It’s about time…
Roughly 15 years ago, scientists first mapped the human genome, leading many to believe that this would usher in a new age of personalized therapies to treat cancer and many other diseases. However, despite tremendous advances in technology and our understanding of cancer, the disease still kills 600,000 people a year in the U.S., accounting for more than one in five deaths.
Even as genomic sequencing has become less expensive and more widely available, cancer patients are treated in much the same way today as they were 25 years ago. The U.S. health care system has not yet found an efficient and systematic way to gather large amounts of molecular data, combine it with an individual patient’s therapeutic data and then analyze it in a clinical setting to drive individual treatment decisions.
Why? Because big data does not yet exist in the cancer arena.
The two largest combined public data sets include data on less than 20,000 patients, a tiny portion of the millions of people who are living with cancer worldwide.
Hospitals – even broad hospital networks and cancer centers – don’t have the resources needed to sequence enough patients in a cost-effective manner to aggregate molecular data, nor do they have the capital or technology resources needed to invest in analytics. In addition, even the largest hospitals see a relatively small number of patients, so generating the volume of data needed to find clinically relevant patterns would take far too long.
That’s why I started Tempus, a health-tech company that brings technology and big data together to improve cancer care and give physicians the tools they need to personalize treatments for their patients.
We have recruited a world-class team of accomplished geneticists, computational biologists, data scientists and software engineers who have developed software and analytic tools that work within a hospital’s existing infrastructure to analyze data and provide decision support for health care professionals whose patients are not responding to conventional therapies.

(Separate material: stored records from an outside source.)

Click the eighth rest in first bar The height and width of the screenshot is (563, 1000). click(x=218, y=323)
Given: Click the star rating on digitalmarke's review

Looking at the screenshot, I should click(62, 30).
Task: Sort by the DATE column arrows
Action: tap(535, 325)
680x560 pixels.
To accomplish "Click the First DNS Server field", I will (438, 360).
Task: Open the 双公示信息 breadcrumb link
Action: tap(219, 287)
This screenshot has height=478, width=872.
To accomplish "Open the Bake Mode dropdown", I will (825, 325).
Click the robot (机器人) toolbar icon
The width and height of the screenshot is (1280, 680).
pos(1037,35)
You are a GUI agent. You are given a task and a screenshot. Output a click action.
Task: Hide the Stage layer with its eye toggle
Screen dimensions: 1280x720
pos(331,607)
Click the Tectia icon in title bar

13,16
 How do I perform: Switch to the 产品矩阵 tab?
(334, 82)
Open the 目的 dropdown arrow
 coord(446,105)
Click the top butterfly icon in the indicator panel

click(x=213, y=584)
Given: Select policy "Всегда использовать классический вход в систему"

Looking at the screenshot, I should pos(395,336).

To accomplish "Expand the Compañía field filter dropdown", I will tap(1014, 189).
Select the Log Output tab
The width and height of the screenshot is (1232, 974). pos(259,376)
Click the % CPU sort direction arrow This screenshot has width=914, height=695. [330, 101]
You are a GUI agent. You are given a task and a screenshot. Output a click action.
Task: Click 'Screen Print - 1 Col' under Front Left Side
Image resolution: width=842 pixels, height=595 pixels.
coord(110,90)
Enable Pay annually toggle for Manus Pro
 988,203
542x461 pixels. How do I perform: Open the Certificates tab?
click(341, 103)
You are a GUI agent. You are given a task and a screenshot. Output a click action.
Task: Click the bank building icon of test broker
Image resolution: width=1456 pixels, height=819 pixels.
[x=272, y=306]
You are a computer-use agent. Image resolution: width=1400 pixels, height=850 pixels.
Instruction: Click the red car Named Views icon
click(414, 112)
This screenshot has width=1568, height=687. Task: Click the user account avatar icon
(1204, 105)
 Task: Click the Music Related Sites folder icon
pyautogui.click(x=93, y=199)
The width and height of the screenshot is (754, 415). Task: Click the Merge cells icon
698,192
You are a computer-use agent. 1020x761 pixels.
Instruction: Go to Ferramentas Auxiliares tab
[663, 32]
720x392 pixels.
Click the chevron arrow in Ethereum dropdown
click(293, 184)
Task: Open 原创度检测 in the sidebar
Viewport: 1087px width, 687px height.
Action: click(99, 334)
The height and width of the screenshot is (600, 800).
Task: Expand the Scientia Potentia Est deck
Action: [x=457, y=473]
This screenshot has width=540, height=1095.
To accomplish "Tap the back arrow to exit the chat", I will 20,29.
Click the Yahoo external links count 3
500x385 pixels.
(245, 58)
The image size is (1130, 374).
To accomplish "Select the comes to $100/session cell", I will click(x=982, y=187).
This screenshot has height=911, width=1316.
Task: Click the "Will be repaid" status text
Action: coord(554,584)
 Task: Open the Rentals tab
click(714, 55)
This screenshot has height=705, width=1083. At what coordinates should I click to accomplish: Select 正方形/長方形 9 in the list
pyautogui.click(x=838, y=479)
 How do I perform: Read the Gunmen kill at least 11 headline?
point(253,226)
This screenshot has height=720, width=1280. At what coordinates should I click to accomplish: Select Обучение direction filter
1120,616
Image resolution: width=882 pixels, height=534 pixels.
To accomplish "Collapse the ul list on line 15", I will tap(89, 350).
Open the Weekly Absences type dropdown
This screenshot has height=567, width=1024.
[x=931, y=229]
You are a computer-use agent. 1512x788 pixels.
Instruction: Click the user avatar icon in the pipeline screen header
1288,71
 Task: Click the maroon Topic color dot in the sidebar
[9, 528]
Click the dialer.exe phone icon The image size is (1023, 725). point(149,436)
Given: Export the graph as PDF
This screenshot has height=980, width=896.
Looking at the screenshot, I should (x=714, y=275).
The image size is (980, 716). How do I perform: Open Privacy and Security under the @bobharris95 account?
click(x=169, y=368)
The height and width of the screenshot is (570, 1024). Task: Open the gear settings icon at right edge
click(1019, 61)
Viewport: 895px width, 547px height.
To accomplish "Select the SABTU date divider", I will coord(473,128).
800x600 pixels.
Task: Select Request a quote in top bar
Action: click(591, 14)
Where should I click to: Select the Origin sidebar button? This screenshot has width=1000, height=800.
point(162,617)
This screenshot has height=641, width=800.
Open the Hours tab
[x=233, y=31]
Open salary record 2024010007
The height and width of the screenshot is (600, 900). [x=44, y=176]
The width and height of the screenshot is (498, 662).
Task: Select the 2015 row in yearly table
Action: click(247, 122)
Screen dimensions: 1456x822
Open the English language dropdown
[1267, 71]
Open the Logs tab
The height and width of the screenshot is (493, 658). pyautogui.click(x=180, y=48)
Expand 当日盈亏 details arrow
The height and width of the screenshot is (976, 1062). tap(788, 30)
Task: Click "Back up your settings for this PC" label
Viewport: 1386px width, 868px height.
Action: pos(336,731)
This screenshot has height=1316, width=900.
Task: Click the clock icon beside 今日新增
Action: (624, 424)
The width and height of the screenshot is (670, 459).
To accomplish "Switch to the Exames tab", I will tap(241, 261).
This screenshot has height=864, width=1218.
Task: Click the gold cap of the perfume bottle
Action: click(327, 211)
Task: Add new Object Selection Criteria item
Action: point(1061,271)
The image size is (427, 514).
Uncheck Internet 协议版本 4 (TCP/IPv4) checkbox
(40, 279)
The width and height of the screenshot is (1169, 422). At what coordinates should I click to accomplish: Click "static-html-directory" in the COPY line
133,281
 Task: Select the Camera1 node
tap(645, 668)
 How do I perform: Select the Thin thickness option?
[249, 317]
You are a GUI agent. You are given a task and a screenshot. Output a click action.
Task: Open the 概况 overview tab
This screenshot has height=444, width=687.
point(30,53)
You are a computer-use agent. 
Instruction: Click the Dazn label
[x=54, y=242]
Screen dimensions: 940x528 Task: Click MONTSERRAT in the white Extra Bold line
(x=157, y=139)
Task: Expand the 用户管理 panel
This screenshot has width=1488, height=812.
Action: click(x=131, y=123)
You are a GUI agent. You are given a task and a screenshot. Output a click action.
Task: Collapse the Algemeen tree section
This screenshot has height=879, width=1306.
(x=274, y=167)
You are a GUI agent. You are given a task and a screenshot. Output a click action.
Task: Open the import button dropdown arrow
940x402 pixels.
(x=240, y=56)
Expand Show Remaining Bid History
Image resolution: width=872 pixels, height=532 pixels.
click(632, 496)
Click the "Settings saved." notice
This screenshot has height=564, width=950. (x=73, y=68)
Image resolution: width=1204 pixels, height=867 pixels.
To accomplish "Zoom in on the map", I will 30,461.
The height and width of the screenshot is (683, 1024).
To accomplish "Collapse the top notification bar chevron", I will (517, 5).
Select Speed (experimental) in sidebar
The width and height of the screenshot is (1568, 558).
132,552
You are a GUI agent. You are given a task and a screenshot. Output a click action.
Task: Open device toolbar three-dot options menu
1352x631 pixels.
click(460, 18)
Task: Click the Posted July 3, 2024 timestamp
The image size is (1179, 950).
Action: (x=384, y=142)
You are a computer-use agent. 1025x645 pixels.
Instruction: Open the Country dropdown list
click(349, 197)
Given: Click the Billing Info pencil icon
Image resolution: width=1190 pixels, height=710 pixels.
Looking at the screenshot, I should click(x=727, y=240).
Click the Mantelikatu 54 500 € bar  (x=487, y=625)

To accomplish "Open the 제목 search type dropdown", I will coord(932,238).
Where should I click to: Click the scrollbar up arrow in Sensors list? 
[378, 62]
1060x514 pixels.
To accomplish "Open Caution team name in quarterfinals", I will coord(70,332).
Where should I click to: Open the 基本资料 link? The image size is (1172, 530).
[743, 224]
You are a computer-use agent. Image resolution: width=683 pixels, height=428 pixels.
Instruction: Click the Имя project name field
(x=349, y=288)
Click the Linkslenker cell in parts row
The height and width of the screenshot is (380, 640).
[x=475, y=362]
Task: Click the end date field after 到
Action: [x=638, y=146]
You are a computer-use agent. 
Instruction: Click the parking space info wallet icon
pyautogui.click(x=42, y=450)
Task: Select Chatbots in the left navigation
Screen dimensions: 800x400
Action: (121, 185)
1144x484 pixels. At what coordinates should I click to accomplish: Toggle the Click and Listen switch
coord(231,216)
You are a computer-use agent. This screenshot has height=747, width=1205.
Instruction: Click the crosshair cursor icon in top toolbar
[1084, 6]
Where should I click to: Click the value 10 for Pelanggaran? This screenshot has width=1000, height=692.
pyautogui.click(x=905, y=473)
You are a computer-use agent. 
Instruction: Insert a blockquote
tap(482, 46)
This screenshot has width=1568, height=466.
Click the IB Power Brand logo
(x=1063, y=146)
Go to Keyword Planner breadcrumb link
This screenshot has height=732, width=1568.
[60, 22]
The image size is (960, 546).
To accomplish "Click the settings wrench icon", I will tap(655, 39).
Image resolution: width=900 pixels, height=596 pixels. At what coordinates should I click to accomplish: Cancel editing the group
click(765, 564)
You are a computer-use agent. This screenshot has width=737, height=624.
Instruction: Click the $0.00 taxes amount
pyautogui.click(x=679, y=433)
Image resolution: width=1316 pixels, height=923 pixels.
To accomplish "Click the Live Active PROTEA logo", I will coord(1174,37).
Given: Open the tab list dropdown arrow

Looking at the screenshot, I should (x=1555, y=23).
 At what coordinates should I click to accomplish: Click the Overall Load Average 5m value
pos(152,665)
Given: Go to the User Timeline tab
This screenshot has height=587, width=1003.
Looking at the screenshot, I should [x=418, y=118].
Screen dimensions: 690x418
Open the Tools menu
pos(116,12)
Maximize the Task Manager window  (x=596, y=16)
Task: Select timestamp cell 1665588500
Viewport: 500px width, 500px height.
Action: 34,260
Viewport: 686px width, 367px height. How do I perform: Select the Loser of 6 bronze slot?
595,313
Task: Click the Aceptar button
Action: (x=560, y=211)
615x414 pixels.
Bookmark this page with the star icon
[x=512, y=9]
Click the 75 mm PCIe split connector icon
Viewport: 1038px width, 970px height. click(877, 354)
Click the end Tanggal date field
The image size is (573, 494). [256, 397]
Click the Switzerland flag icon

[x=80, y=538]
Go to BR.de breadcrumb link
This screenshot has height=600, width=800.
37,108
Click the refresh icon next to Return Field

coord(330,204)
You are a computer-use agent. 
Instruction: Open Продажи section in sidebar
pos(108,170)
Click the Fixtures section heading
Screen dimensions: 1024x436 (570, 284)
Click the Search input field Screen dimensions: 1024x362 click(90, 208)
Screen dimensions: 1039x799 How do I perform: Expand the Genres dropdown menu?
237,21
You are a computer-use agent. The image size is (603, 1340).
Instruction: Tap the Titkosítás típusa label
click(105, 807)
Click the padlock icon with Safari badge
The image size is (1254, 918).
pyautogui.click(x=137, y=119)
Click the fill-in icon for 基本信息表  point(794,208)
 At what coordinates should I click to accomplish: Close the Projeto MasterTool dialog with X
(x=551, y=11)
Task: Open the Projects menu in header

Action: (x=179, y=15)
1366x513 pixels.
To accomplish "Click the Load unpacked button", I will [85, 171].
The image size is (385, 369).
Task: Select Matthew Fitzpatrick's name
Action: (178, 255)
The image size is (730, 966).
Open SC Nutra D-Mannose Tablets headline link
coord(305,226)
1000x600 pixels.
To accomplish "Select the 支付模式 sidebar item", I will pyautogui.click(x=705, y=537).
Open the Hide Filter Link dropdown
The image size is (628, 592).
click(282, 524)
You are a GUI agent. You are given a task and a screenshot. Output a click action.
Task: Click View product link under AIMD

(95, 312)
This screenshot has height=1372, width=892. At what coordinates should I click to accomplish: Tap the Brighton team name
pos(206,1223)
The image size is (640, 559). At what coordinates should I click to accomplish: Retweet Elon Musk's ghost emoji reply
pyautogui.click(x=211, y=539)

The traction Tempus has gained in less than one year of operation is an indication that major hospital systems recognize the need for the types of services that Tempus is offering. Today, we announced a partnership with the Robert H. Lurie Comprehensive Cancer Center of Northwestern University and there’s more to come.
Our goal is for each patient to benefit from the treatment of others who came before by providing physicians with a technology platform that learns as we forge more partnerships and gather more data.
It’s about time we give healthcare providers the tools they need to personalize cancer treatment.